What has caused the rapid ascent to power of the American Jewish establishment? The more I think about this phenomenon, the stronger my conviction becomes that what really matters is the similarity between the American enterprise and the Zionist one. The Mayflower passengers, much like the Zionists of the first and second aliya (immigration wave), fled from Europe, carrying with them a messianic vision, whether religious or utopian. (The early Zionists were mostly atheists, but religious traditions had a powerful influence on them.) The founders of American society were pilgrims, the Zionist immigrants called themselves olim – short for olim beregel, or ‘pilgrims’. Both sailed to a ‘promised land’, believing themselves to be God’s chosen people.
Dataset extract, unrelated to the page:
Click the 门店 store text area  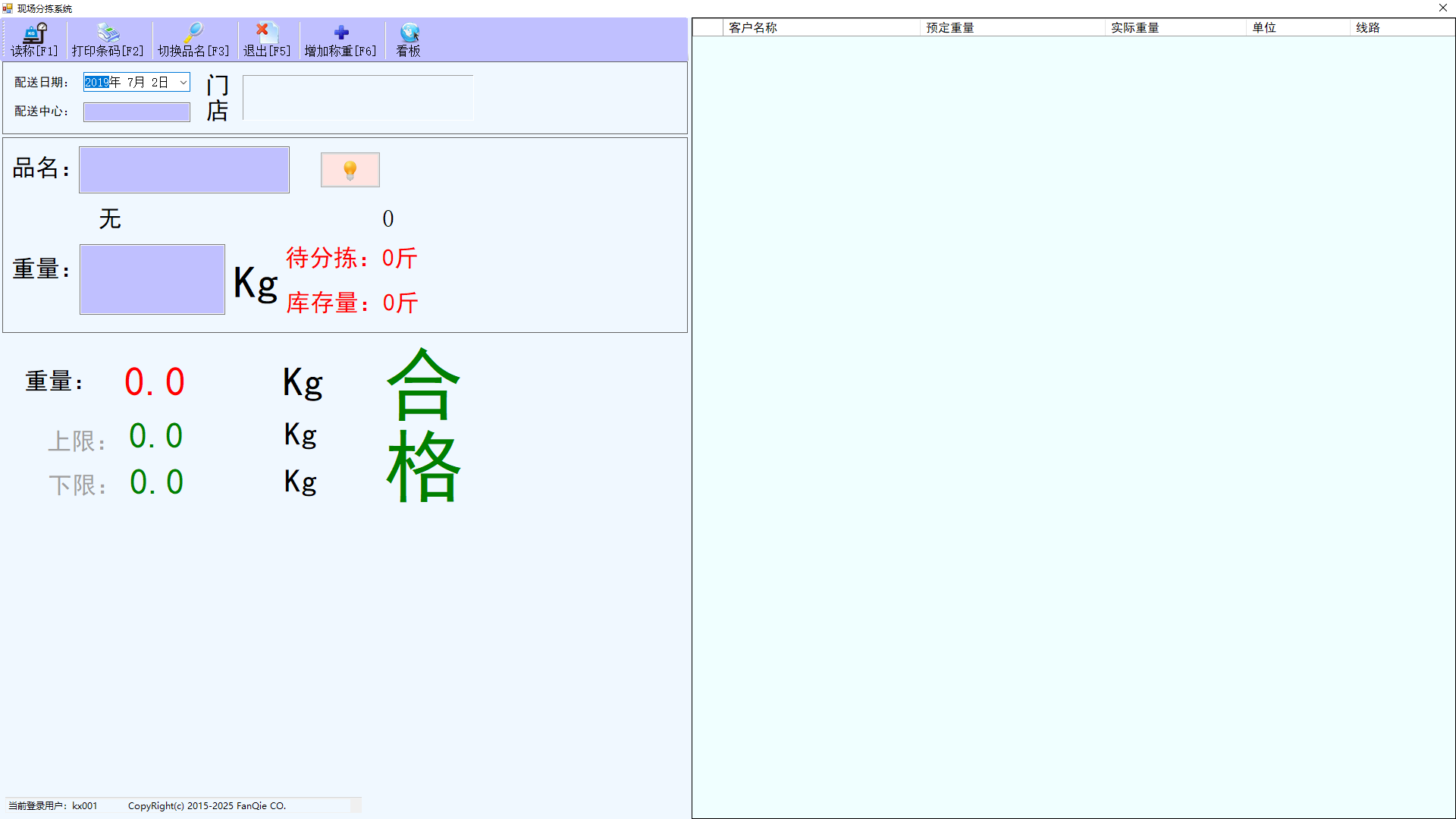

Both suffered a great deal in their new country. Both saw themselves as ‘pioneers’ who would make the wilderness bloom, a ‘people without land in a land without people’. Both completely ignored the rights of indigenous people, considering them savages. Both saw the resistance of the local peoples as evidence of their innate murderous character, and felt that this justified even the worst atrocities. Both expelled the natives and took possession of their land, settling on every hill and under every tree, with one hand on the plough and the other on the Bible. True, Israel hasn’t committed anything approaching the genocide performed against the Native Americans, nor anything like slavery. But in the unconscious mind of both nations feelings of suppressed guilt make themselves evident in the denial of past misdeeds, in aggressiveness and the worship of power.

Why does a man like Obama, the son of an African father, identify so completely with the actions of generations of American whites? It shows again the power of a myth to become rooted in the consciousness of a person, so that he identifies with the imagined national narrative. To this can be added the unconscious urge to belong to the victors. I don’t accept the speculation: ‘Well, he must talk like this in order to get elected. Once in the White House, he will be himself again.’ I’m not so sure. It may well turn out that these things have a surprisingly strong grip on his mental world.